De casus is relatief eenvoudig. De woningen waren gelegen in het gebied waar de Domaniale Mijnbouwmaatschappij N.V. tot 1969 krachtens een concessie steenkool had gewonnen. Deze ‘Domaniale Mijn’, nabij Kerkrade, was de oudste steenkoolmijn van Nederland. In 2014 was na technisch onderzoek gebleken dat de woningen ernstig waren beschadigd door verzakkingen, veroorzaakt door de disfunctionerende afsluiting van een boorgat (geslagen in de periode van steenkoolwinning). De N.V. was in 1998 geliquideerd zonder rechtsopvolging.
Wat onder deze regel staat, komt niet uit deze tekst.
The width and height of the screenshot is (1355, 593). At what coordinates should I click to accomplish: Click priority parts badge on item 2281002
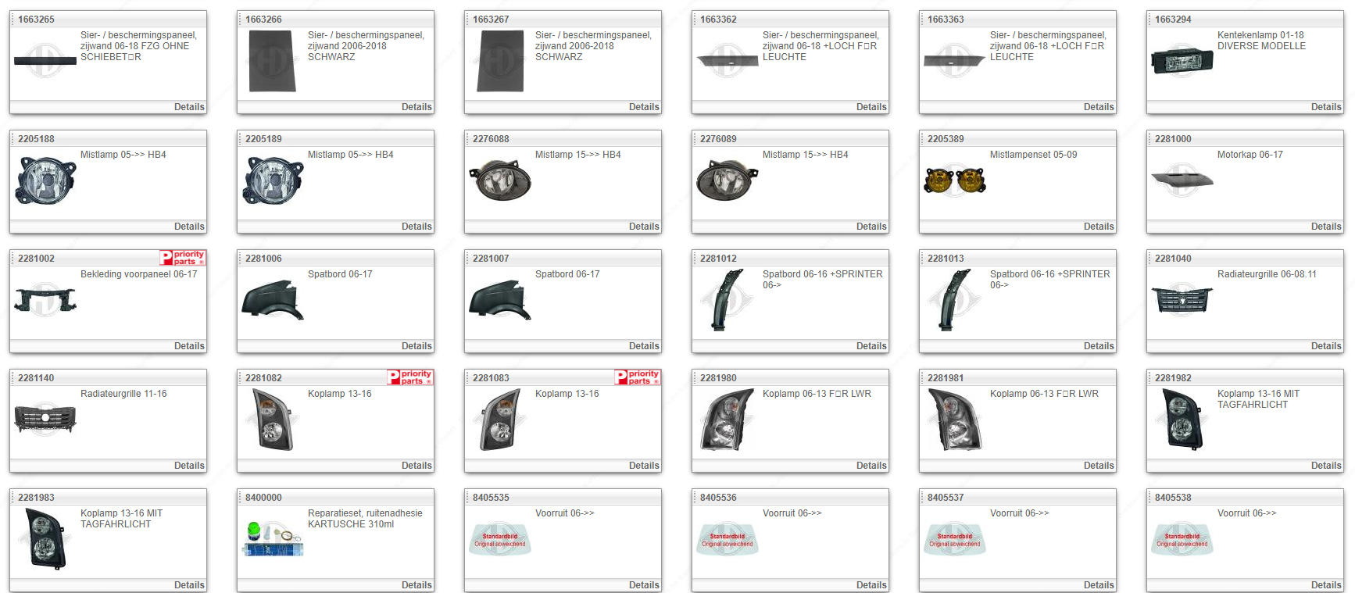pos(182,258)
De eigenaren hadden daarom beiden op 21 november 2016 een verzoek ingediend bij de minister om een vergoeding uit het Waarborgfonds mijnbouwschade.

 

De minister had zich (onder meer) op het standpunt gesteld dat de schadevorderingen waren verjaard, omdat zij meer dan 30 jaar na het einde van de steenkoolwinning waren ingesteld. Artikel 3:310 lid 2 BW bepaalt dat – in afwijking van lid 1 – een vordering tot vergoeding van mijnbouwschade in ieder geval verjaart door verloop van 30 jaar na de schadeveroorzakende gebeurtenis (absolute verjaring).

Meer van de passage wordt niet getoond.